Foto: dpa

Gäubahn: Grube sieht Vorteile - Fahrzeiten zum Flughafen teils kürzer - Kritik aus Ministerium.

Böblingen - Bahn-Chef Rüdiger Grube hat am Samstag zusammen mit Landräten in Böblingen und Tuttlingen für Stuttgart 21 geworben. Das Projekt bringe auch für die Gäubahn nach Singen Vorteile. Das Verkehrsministerium teilt die Lobeshymne nicht. Es warnt davor, mit Stuttgart 21 einen Engpass in die Gäubahn zu bauen.

Die Landräte in Baden-Württemberg versprechen sich viel von Stuttgart21. "Wir wollen, dass die Bevölkerung am 27. November für das Projekt stimmt", sagte Helmut Jahn, der Präsident des Landkreistages, bei einer Pressekonferenz im Böblinger Landratsamt. Die Verwaltungschefs der Kreise würden sich mit ihrer Meinung "nicht zurückhalten", so Jahn, "es gibt keinen Maulkorb, auch wenn die Regierung das will". Es gelte, mit Stuttgart 21 die Zukunft des Schienenverkehrs im ländlichen Raum zu sichern.

Wie das mit dem Projekt funktionieren soll, versuchte Bahn-Chef Rüdiger Grube zu verdeutlichen. Stuttgart 21 umfasst eine neue Strecke von Stuttgart-Feuerbach bis Wendlingen. Dazwischen liegen der neue achtgleisige Durchgangsbahnhof in der Landeshauptstadt und ein Haltepunkt am Flughafen. Für die Reisenden auf der Strecke Singen-Stuttgart sieht das Projekt in Stuttgart-Rohr den Schwenk der Gäubahn auf die bestehenden S-Bahn-Gleise in Richtung Flughafen vor. Das alte zweigleisige Stück Gäubahn durch Stuttgart wird abgehängt. Vom Flughafen aus biegt die Gäubahn in den neuen Fildertunnel in Richtung Stuttgarter Talkessel ab.

Die neue Linienführung bringe "den direkten Anschluss von Flughafen und Messe", sagte Grube. Die Fahrzeit zum Beispiel von Tuttlingen zum Flughafen verkürze sich um 66 Minuten. Grube: "Wenn das kein Vorteil ist!" Parallel zu Stuttgart21, das bis 2020 für maximal 4,5 Milliarden Euro gebaut sein soll, werde die eingleisige Gäubahn auf drei Abschnitten zweigleisig. Dazu müsste der Bund allerdings bis 2020 genügend Geld zur Verfügung stellen, und die Bahn müsste zügig planen. Zwischen Horb und Neckarhausen tut sie es jetzt - mit Hilfe des Landes, das 800 000 Euro Planungskosten vorfinanziert. "Ich engagiere mich für Gäubahn, Südbahn und Rheintalbahn genauso wie für Stuttgart21", versprach der Bahn-Chef den Landräten, Geld aus Berlin zu sichern.

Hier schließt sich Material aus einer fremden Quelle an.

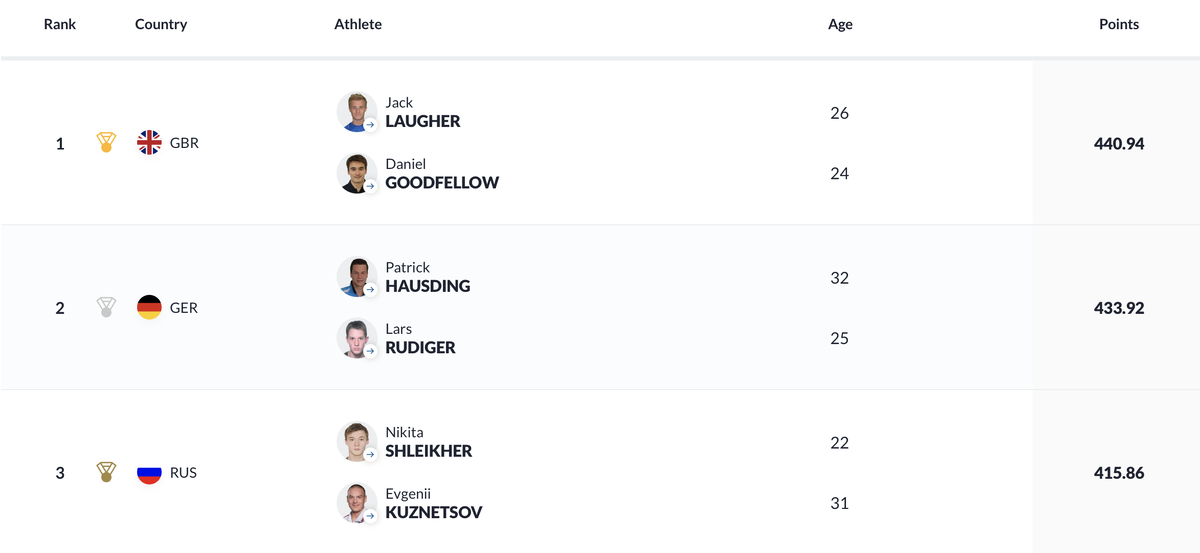1200x553 pixels.
Task: Sort by the Rank column header
Action: pos(60,24)
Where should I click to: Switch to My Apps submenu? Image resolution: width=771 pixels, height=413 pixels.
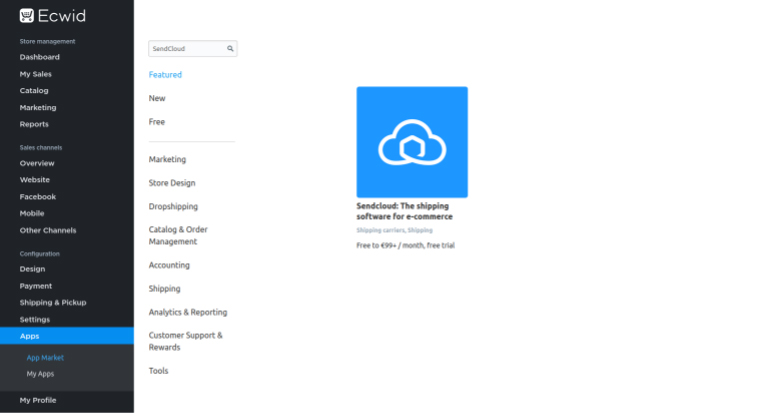click(x=40, y=374)
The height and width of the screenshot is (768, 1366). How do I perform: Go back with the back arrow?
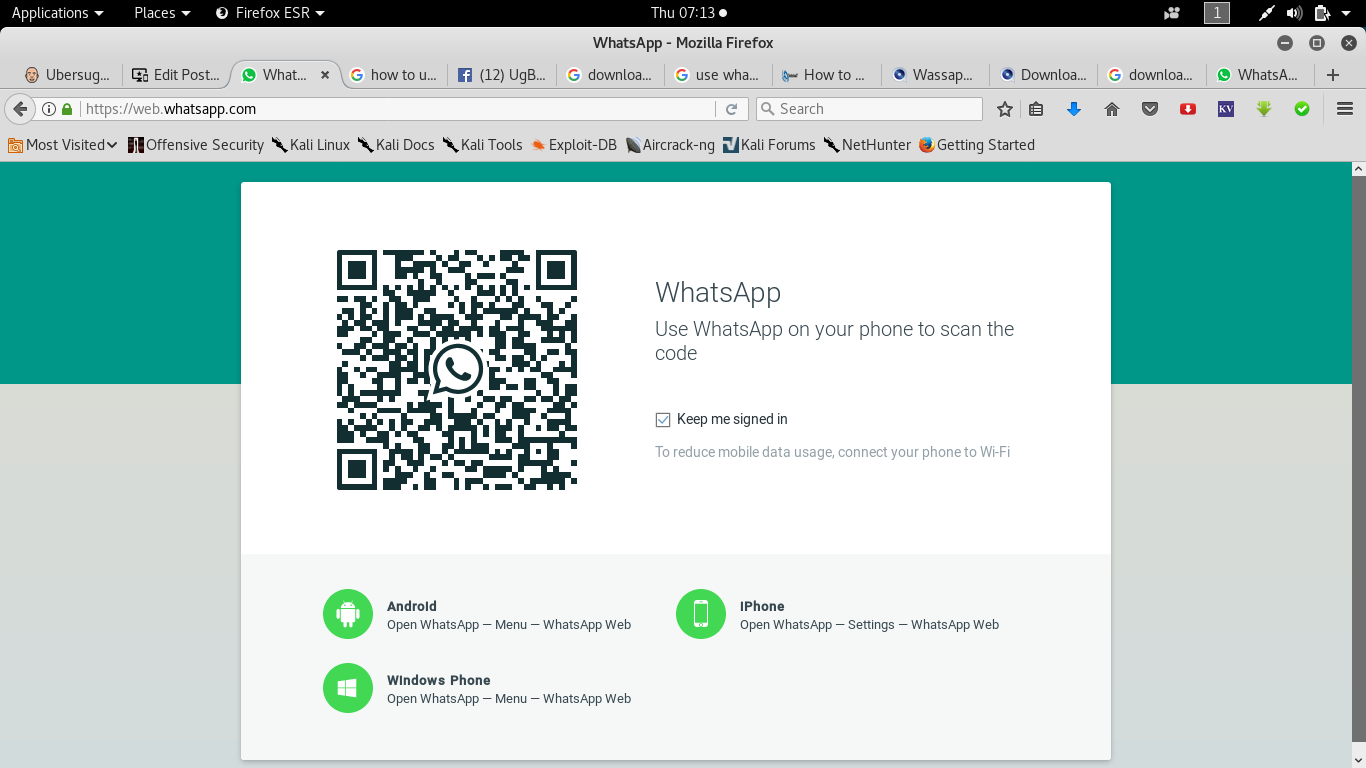[x=20, y=109]
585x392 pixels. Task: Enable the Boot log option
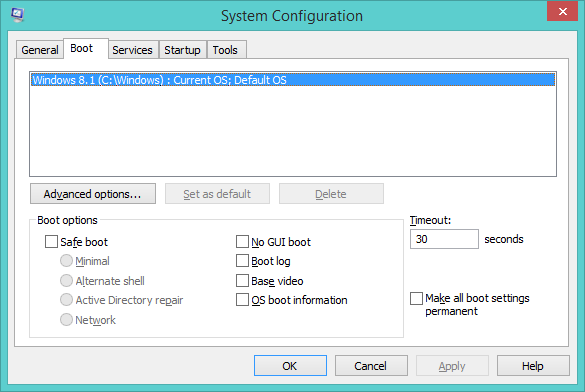pyautogui.click(x=243, y=261)
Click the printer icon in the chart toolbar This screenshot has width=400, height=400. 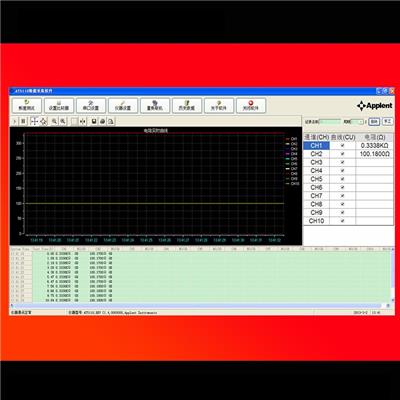tap(103, 122)
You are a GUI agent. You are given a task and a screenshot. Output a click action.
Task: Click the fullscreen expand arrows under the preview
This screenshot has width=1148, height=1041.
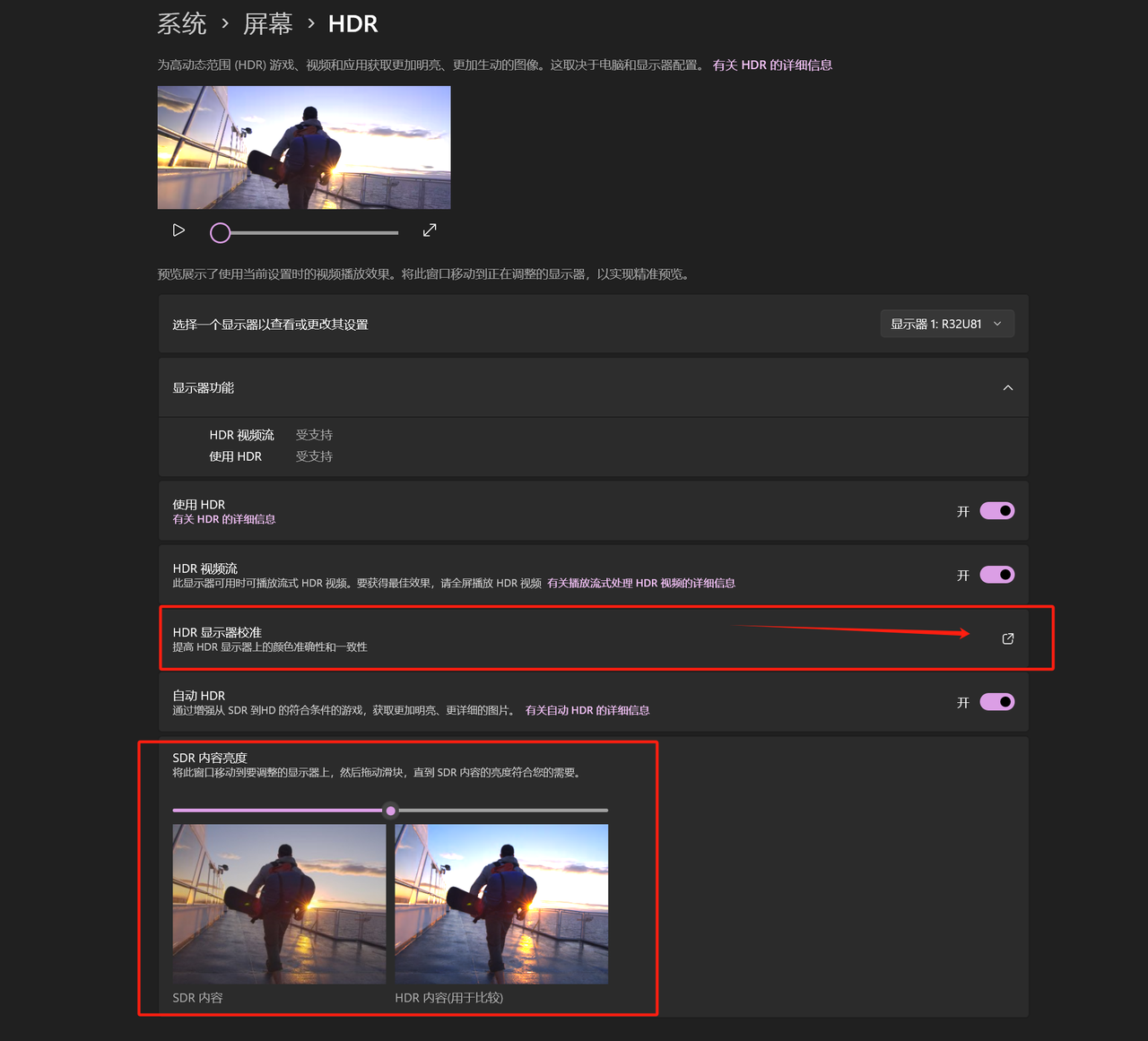[x=430, y=230]
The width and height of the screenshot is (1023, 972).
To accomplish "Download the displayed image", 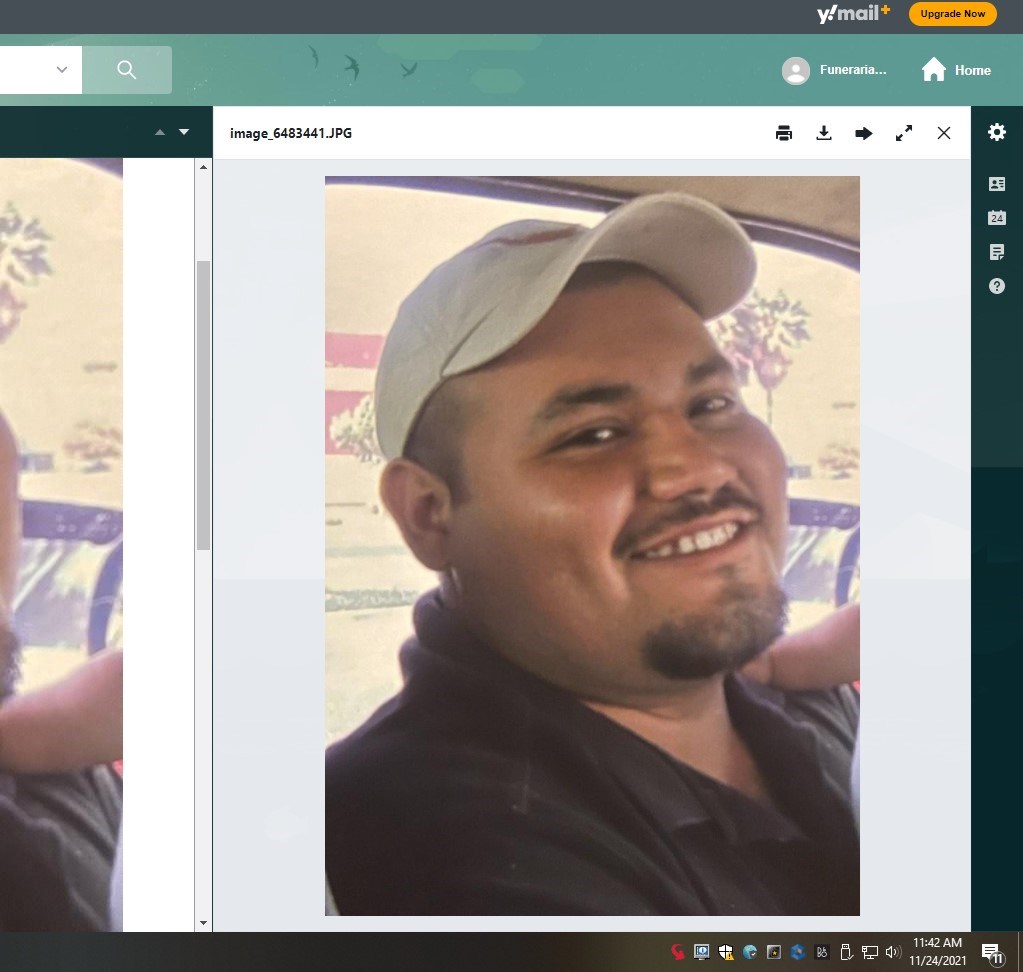I will (823, 132).
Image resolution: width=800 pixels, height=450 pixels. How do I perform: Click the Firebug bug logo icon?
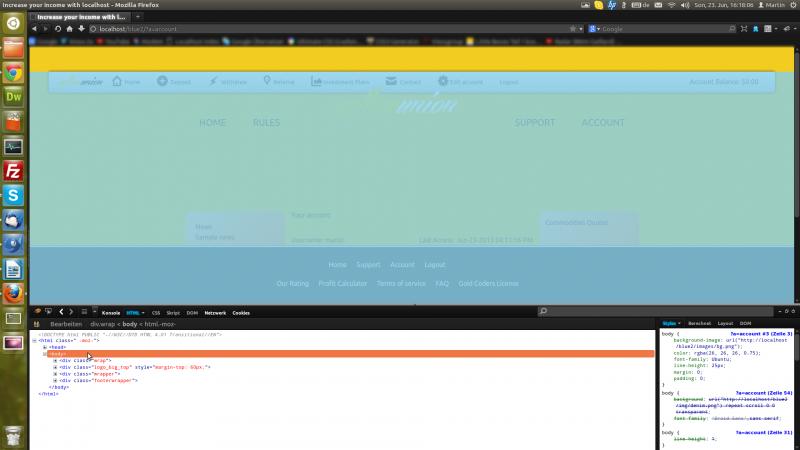point(37,312)
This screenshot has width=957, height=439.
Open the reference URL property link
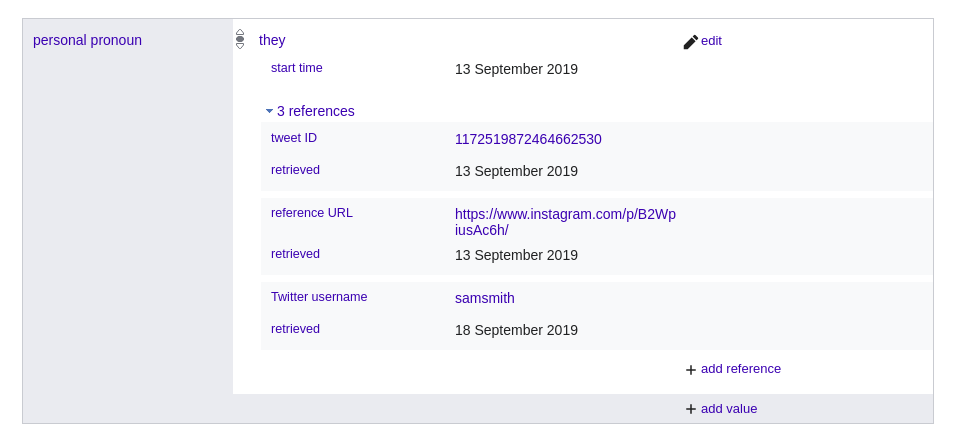pos(311,213)
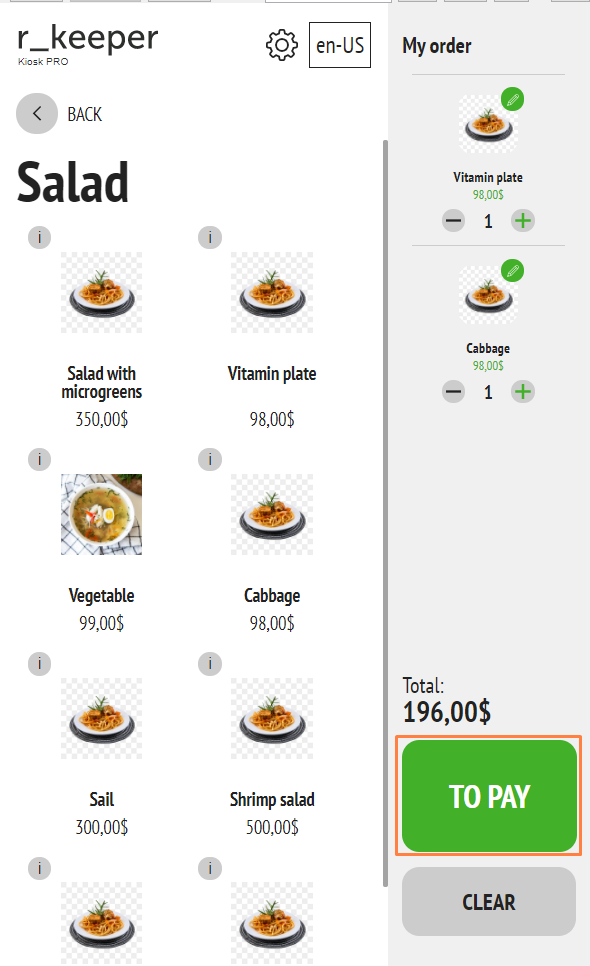The image size is (590, 966).
Task: Open the en-US language selector
Action: pos(340,45)
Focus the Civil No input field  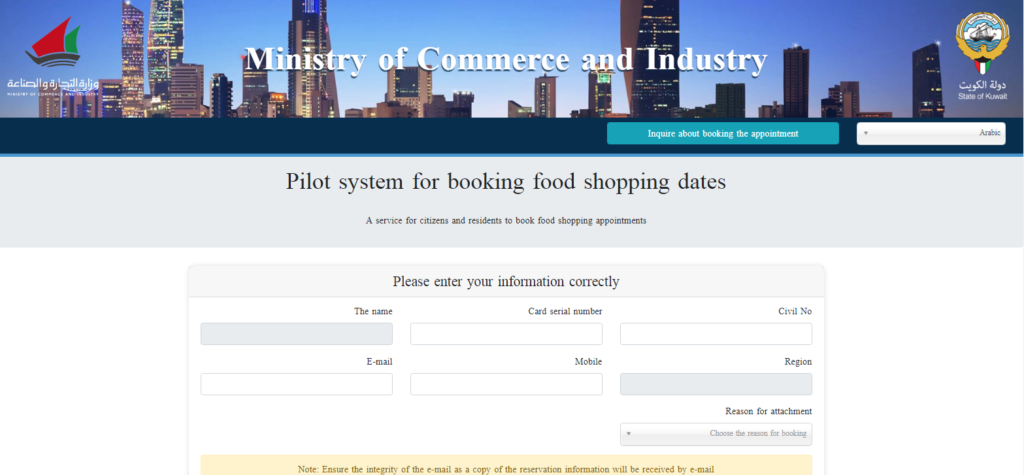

Von Böblingen aus, so Grube, könne man mit S 21 den Hautbahnhof in elf Minuten erreichen. Damit aber war Grube zu flott unterwegs. Böblingens Landrat Roland Bernhard korrigierte. "In elf Minuten zum Flughafen, in weiteren sechs geht es zum Hauptbahnhof." In den 17 Minuten ist die Haltezeit am Airport aber nicht berücksichtigt. Bernhard räumte auf Nachfrage ein, dass es auf der Gäubahn in diesem Bereich durch S21 keine Beschleunigung geben wird. Das Ergebnis sei "Plusminus null. Aber es gibt keinen Nachteil", so der Landrat.

"Die Fahrzeiten auf er Gäubahn bleiben mit Stuttgart 21 gleich", bestätigte das Verkehrsministerium im Land auf Anfrage. Die Ausbauten mit Überholstellen dienten der "Fahrplanstabilität" - also weniger Verspätungen -, sie schafften aber nicht mehr Platz für mehr Züge.

Das Ministerium von Winfried Hermann (Grüne) warnt außerdem davor, dass mit Stuttgart 21 eine Engstelle in die Gäubahn eingefügt werde. Der Abzweig bei Rohr zum Flughafen ist nur eingleisig geplant, die Strecke müssen sich schnelle ICE und langsame S-Bahnen teilen. Im Ministerium spricht man inoffiziell von "Murks", offiziell davon, das man "große Probleme mit dem Mischverkehr" sieht und daher "eine Lösung der Bahn erwartet".

Rüdiger Grube erwartet von der Volksabstimmung den Befreiungsschlag für Stuttgart 21. "Verschwörungtheorien" der Gegner wie ausufernde Kosten, zu geringe Leistungsfähigkeit des Systems, Gefährdung der Mineralwasserquellen und die "Kannibalisierung" anderer Bahn-Ausbauten im Land habe man widerlegt. Sollte die Landesregierung nach dem Volksentscheid den Ausstieg aus dem Projekt betreiben, werde sie verklagt. Grube aber glaubt nicht, dass es so weit kommt. Die Mehrheit der Bürger wolle das Projekt. Die Volksabstimmung setze daher "den Schlusspunkt im Streit um Stuttgart 21". 2012 will die Bahn mit den Bauarbeiten in die Vollen gehen. Im Januar soll der Südflügel des alten Bahnhofs fallen.